A Gallery of Pictures for Yom Ha'atzmaut, as Israel celebrates 64 years since independence (but Jews have always lived in the Holy Land):
But Eretz Yisrael has been the homeland for the Jewish people since the days of Abraham. Even after the destruction of the second Temple in 70 CE, Jews continued living in the land, as evidenced by the writing of the Jerusalem Talmud over the next 400 years.
Jews of Jerusalem circa 1890
A Yemenite Jew looking over his village of Silwan outside of Jerusalem's Old City walls (1901)
Zionism, the modern Jewish nationalist movement is some 130 years old, but the longing for the Land of Israel is as ancient as the Jewish prayers to return to Zion, as old as the 13th century Spanish rabbi, Nachmanides, who moved to Jerusalem, as devout as the students of the Vilna Gaon who left Europe in the early 19th century, and as passionate as the Yemenite Jews who walked to the Holy Land in the 1880s.
These "Zionists" comprised the "Old Yishuv," the pious Jews and their descendants who lived in the holy cities of Jerusalem, Hebron, Safed and Tiberias. Many lived in the ancient city of Jaffa along the coast, but they were expelled by the Turks in 1917.
Ashkenazi Jews (1876)
An "Arab Jew from Yemen" (1900). View another portrait
Orthodox boy in Jerusalem (1934)
Degania, the first kibbutz, on
the shore of the Sea of Galilee
(circa 1920)
And the New Yishuv
In the late 19th century, Jewish nationalists began their aliya to the Land of Israel. The Zionists established national governing institutions and built cities, farming communities, universities, ports and industries.
The photographers of the American Colony focused on many of these enterprises. Their collection is housed in the Library of Congress, the source of these vintage photos.
An early Jewish settlement
(circa 1920)
Ein Gev pioneers, including Teddy
Kollek (2nd from the right), later
mayor of Jerusalem (circa 1937)
New Tel Aviv street (circa 1920s)
The building of the new city of Tel Aviv, north of Jaffa, was the jewel on the Zionists' crown.
Already in the 1880s Yemenite Jews started to move north from Jaffa to build homes.
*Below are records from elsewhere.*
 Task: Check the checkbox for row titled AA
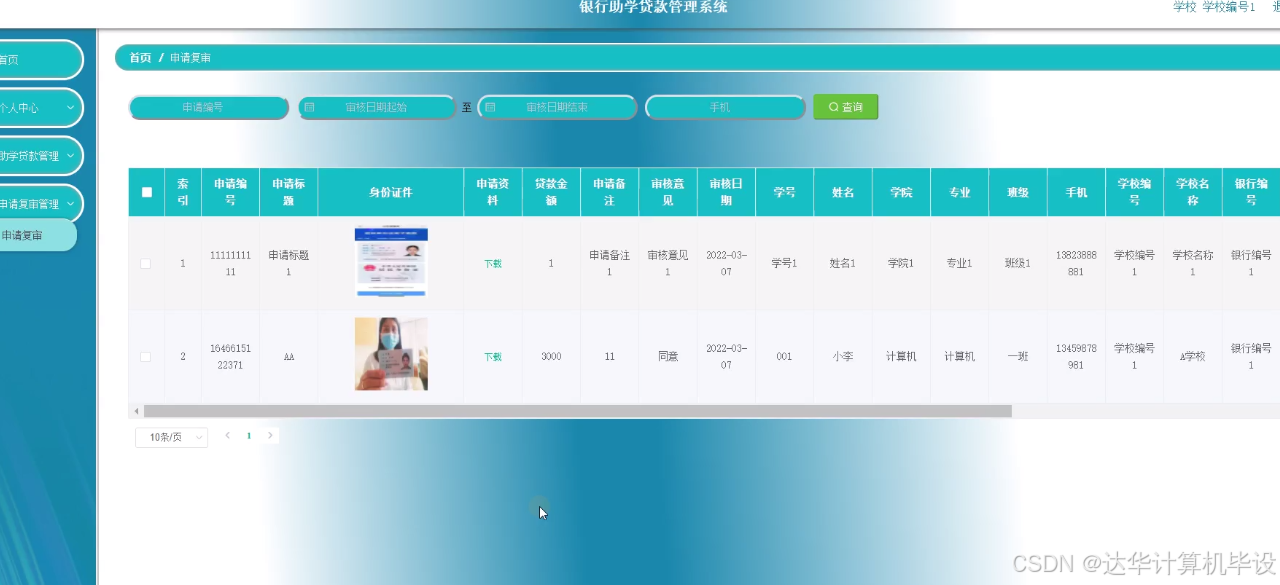click(145, 355)
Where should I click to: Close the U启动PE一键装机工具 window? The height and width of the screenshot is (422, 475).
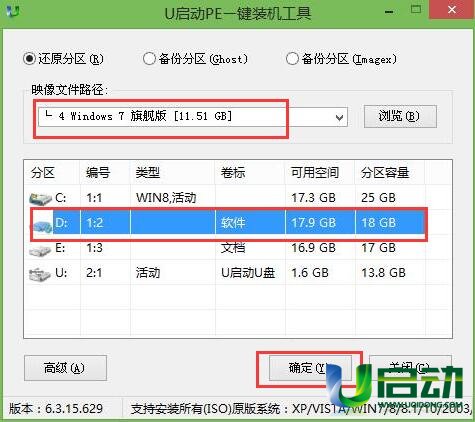click(x=452, y=10)
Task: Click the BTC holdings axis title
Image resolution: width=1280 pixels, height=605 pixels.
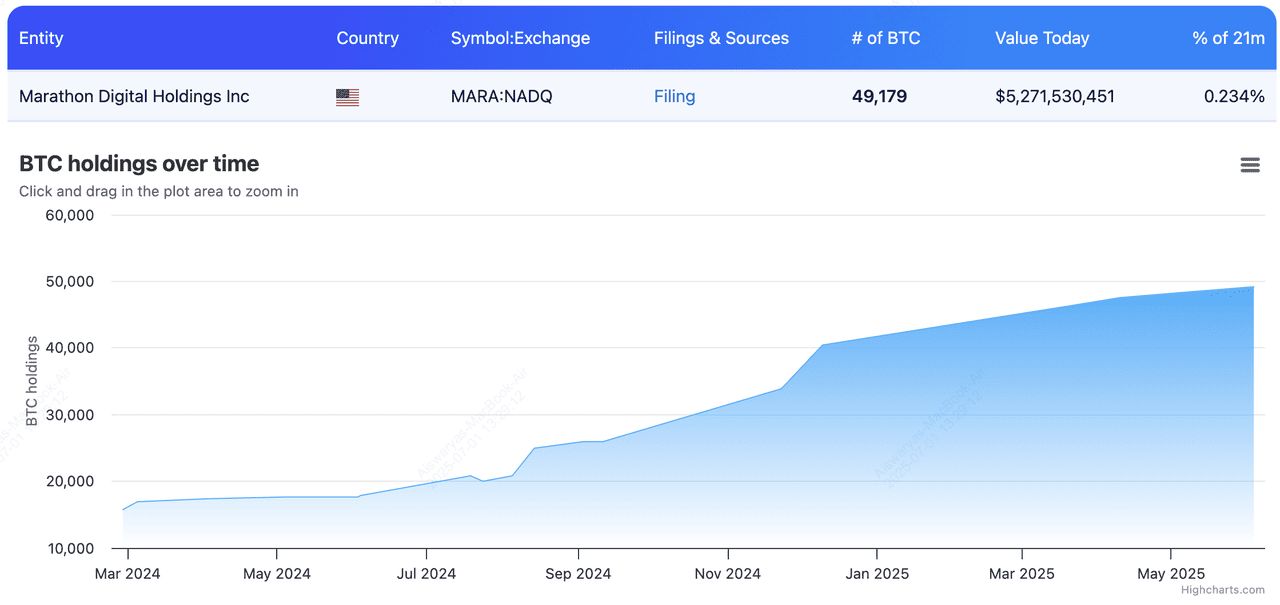Action: coord(34,381)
In 1909, a Zionist housing enterprise was launched in the sand dunes north of Jaffa with 66 families drawing lots to allocate property for new homes. After the Turkish expulsion in 1917 and the defeat of the Turks by the British in 1917-1918 Jews moved back to the Tel Aviv area.
Removing sand dunes at
Tel Aviv (circa 1920)
Jewish mason building
Tel Aviv (circa 1920)
By 1925, 34,000 Jews were living in Tel Aviv.
Twenty-three years later, in May 1948 and with Jerusalem under siege, Tel Aviv served as the capital of the newly proclaimed State of Israel.
The members of the "Old Yishuv" in Jerusalem's Old City were evacuated or taken prisoner by the Jordanian Legion.
The members of the "New Yishuv" served on the defense line of the new state, with the rural kibbutzim and moshavim bearing the brunt of Arab attacks.